Similar exchanges specialising in funds and suchlike include the Channel Islands SX and Luxembourg in Europe. In South-East Asia, the Labuan International Financial Exchange subsidiary of Bursa Malaysia is amongst those markets seeking to list many Islamic financial products such as Sukuk. Wherever in the world one looks, existing and new exchanges are creating specialised areas for the listing of all manner of SPVs, funds and of course that relatively established fund product, the genuine ‘people’s derivative’, Exchange Traded Funds (ETFs).
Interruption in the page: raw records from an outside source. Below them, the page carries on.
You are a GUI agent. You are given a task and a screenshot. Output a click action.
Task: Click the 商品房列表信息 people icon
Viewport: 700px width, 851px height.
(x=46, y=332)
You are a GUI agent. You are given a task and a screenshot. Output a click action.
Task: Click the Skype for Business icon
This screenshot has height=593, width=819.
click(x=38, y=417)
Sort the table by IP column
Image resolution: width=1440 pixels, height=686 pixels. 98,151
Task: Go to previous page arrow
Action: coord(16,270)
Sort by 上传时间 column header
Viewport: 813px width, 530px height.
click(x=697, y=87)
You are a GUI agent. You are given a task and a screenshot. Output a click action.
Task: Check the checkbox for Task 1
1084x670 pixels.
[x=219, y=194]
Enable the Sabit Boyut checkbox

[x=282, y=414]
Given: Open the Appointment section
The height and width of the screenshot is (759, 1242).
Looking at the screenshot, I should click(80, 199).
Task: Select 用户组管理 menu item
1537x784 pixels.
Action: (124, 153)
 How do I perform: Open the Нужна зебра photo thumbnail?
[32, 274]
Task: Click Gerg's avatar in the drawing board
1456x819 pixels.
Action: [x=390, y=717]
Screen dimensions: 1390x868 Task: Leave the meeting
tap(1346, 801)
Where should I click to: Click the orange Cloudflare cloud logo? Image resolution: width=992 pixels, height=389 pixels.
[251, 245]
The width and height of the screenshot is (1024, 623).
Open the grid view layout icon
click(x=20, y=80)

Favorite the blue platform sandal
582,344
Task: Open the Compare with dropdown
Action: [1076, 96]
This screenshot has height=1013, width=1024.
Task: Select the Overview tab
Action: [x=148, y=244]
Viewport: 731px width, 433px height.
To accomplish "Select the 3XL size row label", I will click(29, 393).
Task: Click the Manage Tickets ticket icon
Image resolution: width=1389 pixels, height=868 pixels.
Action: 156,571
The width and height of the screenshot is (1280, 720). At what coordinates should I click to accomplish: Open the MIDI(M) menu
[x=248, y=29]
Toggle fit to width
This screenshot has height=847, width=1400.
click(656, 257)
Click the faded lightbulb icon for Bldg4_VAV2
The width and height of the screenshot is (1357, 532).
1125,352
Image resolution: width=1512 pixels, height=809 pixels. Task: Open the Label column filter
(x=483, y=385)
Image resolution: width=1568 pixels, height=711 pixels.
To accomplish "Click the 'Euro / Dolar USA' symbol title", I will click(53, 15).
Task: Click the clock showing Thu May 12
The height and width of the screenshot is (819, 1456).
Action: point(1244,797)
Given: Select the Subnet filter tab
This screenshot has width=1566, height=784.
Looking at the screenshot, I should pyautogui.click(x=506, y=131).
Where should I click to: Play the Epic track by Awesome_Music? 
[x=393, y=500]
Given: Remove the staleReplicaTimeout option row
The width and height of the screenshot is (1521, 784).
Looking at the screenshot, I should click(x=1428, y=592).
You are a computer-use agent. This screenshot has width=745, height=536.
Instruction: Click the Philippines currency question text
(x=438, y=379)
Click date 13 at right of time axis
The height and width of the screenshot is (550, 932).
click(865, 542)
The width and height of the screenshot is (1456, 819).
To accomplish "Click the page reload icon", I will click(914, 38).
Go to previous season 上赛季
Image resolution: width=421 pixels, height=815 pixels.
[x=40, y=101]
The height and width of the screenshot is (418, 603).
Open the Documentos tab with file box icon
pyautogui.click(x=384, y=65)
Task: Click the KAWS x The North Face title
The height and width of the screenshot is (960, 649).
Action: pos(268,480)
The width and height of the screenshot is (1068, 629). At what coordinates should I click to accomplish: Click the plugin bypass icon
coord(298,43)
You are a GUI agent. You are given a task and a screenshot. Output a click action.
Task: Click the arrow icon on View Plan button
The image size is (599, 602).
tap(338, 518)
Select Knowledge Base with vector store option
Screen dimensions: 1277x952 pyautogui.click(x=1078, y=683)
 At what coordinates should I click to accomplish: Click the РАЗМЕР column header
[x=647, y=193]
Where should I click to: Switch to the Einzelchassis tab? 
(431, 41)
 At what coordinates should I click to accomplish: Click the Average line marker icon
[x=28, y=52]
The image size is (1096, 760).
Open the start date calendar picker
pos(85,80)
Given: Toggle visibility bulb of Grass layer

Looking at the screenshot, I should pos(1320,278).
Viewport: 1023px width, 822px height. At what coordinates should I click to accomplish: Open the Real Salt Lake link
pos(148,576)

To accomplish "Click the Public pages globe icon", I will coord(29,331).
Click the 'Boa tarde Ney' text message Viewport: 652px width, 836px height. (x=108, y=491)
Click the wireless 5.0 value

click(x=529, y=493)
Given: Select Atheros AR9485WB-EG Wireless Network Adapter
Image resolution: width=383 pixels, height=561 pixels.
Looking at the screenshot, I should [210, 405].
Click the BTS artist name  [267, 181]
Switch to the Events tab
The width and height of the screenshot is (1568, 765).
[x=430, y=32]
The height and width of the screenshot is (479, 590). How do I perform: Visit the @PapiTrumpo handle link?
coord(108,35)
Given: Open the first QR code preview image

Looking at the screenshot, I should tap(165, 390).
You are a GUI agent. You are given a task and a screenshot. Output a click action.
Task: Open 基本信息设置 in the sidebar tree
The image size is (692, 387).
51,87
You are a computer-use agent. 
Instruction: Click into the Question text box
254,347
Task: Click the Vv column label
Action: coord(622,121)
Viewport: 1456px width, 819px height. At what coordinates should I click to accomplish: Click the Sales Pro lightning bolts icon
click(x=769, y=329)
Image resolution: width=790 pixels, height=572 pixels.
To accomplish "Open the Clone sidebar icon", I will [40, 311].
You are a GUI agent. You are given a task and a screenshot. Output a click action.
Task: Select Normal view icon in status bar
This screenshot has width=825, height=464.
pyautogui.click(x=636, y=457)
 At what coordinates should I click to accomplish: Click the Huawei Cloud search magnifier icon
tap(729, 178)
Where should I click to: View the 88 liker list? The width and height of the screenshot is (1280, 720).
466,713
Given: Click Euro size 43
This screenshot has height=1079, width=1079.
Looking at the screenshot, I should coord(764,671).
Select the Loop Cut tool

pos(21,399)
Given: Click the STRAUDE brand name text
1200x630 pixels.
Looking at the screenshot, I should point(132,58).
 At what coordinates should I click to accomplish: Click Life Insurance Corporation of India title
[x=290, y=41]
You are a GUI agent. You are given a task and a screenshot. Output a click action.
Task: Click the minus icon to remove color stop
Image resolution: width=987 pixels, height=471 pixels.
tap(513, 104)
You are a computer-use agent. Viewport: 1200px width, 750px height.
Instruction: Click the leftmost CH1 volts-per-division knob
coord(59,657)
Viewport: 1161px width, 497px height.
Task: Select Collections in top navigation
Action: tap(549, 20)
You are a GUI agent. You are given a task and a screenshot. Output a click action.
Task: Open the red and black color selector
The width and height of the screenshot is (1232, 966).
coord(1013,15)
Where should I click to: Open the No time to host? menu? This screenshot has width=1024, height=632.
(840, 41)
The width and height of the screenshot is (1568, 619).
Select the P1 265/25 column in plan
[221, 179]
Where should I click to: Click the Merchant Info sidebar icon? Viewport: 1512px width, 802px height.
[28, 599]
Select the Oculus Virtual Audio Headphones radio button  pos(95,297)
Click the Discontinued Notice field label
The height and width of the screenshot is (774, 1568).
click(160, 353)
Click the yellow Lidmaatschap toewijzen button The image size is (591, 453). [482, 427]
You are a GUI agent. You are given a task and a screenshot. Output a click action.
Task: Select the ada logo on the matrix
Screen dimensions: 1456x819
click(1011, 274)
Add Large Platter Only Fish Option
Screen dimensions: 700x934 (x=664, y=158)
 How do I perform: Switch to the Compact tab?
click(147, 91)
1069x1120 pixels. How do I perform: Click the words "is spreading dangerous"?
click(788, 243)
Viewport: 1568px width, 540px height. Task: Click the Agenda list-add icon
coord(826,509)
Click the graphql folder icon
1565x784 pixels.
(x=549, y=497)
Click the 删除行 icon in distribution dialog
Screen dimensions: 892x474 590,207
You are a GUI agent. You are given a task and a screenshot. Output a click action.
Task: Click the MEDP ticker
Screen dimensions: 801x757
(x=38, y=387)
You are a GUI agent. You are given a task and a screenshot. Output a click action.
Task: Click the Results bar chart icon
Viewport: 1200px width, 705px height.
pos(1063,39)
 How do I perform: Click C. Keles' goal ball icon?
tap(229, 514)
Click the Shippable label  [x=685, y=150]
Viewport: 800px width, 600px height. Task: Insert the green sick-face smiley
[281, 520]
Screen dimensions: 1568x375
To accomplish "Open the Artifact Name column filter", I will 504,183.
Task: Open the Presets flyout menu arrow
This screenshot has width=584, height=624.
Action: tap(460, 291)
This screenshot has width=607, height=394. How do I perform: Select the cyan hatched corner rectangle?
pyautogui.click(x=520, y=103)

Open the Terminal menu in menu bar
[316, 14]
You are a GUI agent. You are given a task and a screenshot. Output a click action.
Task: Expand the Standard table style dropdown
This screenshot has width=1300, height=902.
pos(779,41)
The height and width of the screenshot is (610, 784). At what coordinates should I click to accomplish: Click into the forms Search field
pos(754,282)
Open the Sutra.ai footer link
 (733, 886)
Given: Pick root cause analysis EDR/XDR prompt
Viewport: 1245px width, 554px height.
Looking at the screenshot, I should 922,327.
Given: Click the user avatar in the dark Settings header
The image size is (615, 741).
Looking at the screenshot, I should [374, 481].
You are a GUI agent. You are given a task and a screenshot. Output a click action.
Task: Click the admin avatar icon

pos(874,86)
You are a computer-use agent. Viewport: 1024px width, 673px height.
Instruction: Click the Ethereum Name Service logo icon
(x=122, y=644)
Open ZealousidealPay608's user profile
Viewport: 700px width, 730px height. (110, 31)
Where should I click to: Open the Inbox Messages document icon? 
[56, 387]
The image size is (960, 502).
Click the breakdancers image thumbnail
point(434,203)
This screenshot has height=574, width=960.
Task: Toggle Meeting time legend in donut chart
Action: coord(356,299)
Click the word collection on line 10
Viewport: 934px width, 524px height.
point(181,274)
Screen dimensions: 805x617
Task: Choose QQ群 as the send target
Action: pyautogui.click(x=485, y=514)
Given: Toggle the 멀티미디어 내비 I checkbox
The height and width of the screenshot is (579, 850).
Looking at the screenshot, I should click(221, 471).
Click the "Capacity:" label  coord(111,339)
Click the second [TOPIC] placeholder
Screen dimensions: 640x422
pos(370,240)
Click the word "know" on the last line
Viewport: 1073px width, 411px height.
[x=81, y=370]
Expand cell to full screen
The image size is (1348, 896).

Short of using that perfect investing tool, 20:20 hindsight, nobody can tell when a market has peaked. However, when it comes to exchanges, there are very clear factors at work which are driving profitability throughout the industry. True, threats remain. The post-CDO world of banks is a worry and a major credit crisis could always dry up demand. Equally, exchanges are in a period of unprecedented attack from upstart competitors. However, at the end of the twentieth century, exchanges faced total oblivion. Their survival instincts proved remarkable and in the current era, the fact is that exchanges have progressed considerably in their ability to deal with outside threats and evaluate new opportunities. The growth drivers for exchanges are stacking up and the outlook ought to be very favourable for the world of traded products.